Conclusions are deduced from the theory, and these are then compared against each other to make sure that the theory is internally consistent, externally consistent with other unfalsified theories, and that when it makes a prediction, that prediction is correct. When a theory fails to predict accurately or is discovered to be inconsistent, it is falsified. If it is not inconsistent and does accurately predict, it is acceptable for use (although it may be falsified in the future). In this, Popper proposes a deductive style method of testing. We deduce in a manner similar to this: if theory A is true, then X must occur. X did not occur. Therefore, A is falsified.

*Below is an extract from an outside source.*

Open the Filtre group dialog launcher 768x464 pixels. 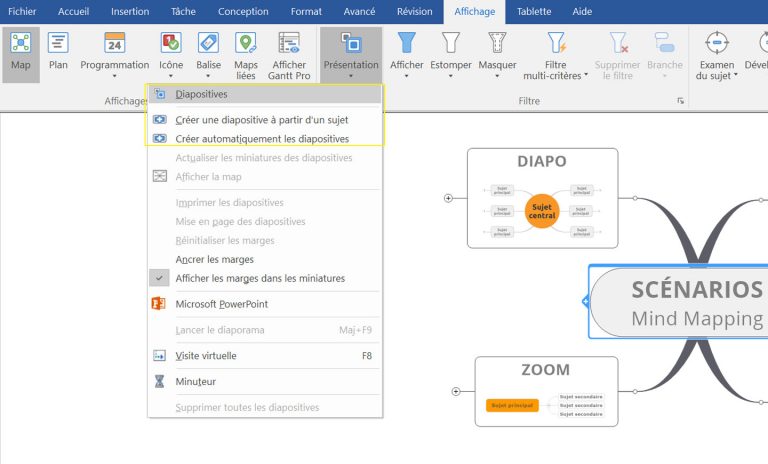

While this is all well and good, we still have a problem: we can have two theories that are both unfalsified and that make different predictions. Which should we use until those predictions can be tested? To answer, let's look at some other virtues that make a model good.
Elegance and Parsimony
A theory that is more simple is to be preferred over a more complex theory, all else being equal. Simplicity can refer to both syntactic simplicity (the number of complexity of hypotheses in a theory; it is elegant) and to ontological simplicity (the number and kinds of entities postulated by the theory; it is parsimonious) (Stanford Encyclopedia). Most well known, Occam's razor asserts that “entities must not be multiplied beyond necessity."
So why should we prefer more elegant and parsimonious theories? That is, when faced with a choice between two theories that both explain the data equally well, why choose one over the other on the grounds that one is more simple? To answer, let us consider the field of epistemology, that is, the study of knowledge. Knowledge is said to consist in having a justified and true belief. When faced with competing theories, we are asking ourselves which theory we ought to believe to be true, so our focus is on the justification for each theory. Now we have already said that each theory is consistent with the data, so what other grounds do we have for believing one theory to more likely be true than another? Which is more justified?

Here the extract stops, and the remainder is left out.